Со взведенным курком (Мызгин) - страница 56

Мне показалось, что в кустах справа мелькнуло что-то серое. Я пристально всмотрелся. «Мерещится!» — успокоил я себя и снова перевел взгляд на поплавок.

И тут сзади вылетели двое конных. Передний чуть не наскочил на меня. Я с размаху — бух в воду! — и на тот берег, в кусты. Сразу броситься на лошадях вслед с обрыва в реку стражники не решились. Взбешенные, они открыли по мне пальбу.

Поистине судьба в тот раз словно забавлялась: зло издеваясь, в последний момент она сама же спешила на выручку.

Все сложилось куда хуже, чем могли предполагать и я и товарищи. Кто же знал, что мне придется спасаться от преследователей почти голым, в одном нижнем белье? Двигаться по условленному маршруту — об этом надо было забыть: как пройдешь в одном белье по ровной открытой местности? Такую странную фигуру сразу приметят.

Я решил повторить маневр, к которому прибег накануне, дугой обогнуть кустарник, из которого выскочили верховые, зайти преследователям в тыл и, спрятавшись в непролазном кустарнике, дождаться ночи. А ночью, «выкрасив» белье в грязи, чтобы оно не было таким заметным, пробраться в город, к своим.

В сумерки я двинулся к златоустовскому пруду, рассчитывая берегом выйти к Садовниковым — их дом стоял недалеко от леса. Тут мне не повезло: на облаву подняли, оказывается, не только полицию, но и войска, и они оцепили весь район. Тут и там горели костры, дежурили пикеты. Полиция, наверно, рассчитала, что, раздетый и голодный, я обязательно стану пробираться в город.

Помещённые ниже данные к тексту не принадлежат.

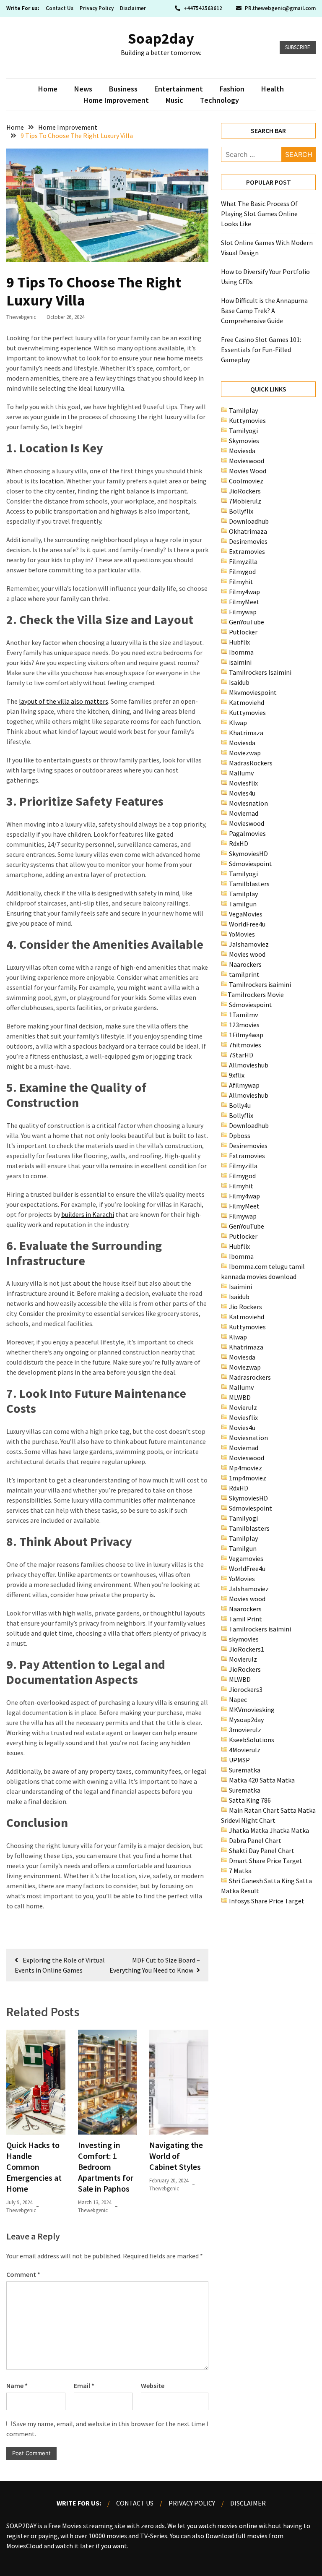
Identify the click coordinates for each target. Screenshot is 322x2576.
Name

Оставалось единственное — идти условленным маршрутом и к следующей ночи быть у тех больших лиственниц на шестой версте.

И вот в испачканном грязью белье, изнемогая от голода и усталости, с израненными ногами, с ободранным лицом и руками, с гудящей головой, я без отдыха брел всю ночь и добрался до места раньше, чем предполагал. Душу глодал червь сомнения: явятся ли товарищи? Быть может, они уже приходили прошлой ночью и, не найдя никого, решили, что мне не удалось прорвать кольцо? Смогут ли они прийти еще?

Выглянуло солнце. Оставаться так близко от железной дороги было опасно и неразумно. Я забрался подальше в лесную глушь. Хотел было влезть на дерево — оттуда кругом хорошо видно и безопасно, — да не хватило сил. Лег наземь и стал ждать. Страшная это пытка — ожиданием!

Кончился день. Ему на смену пришла ночь — самая скверная ночь в этой моей златоустовской истории. Принялся моросить дождь. Где-то вдали погрохатывал гром. Я дрожал от холода и сырости. Чувство голода, напротив, притупилось. Часам к десяти-одиннадцати (так мне показалось) я собрал остаток сил и потащился обратно к лиственницам. Там в совершенном изнеможении лег меж здоровенных корней и стал прислушиваться.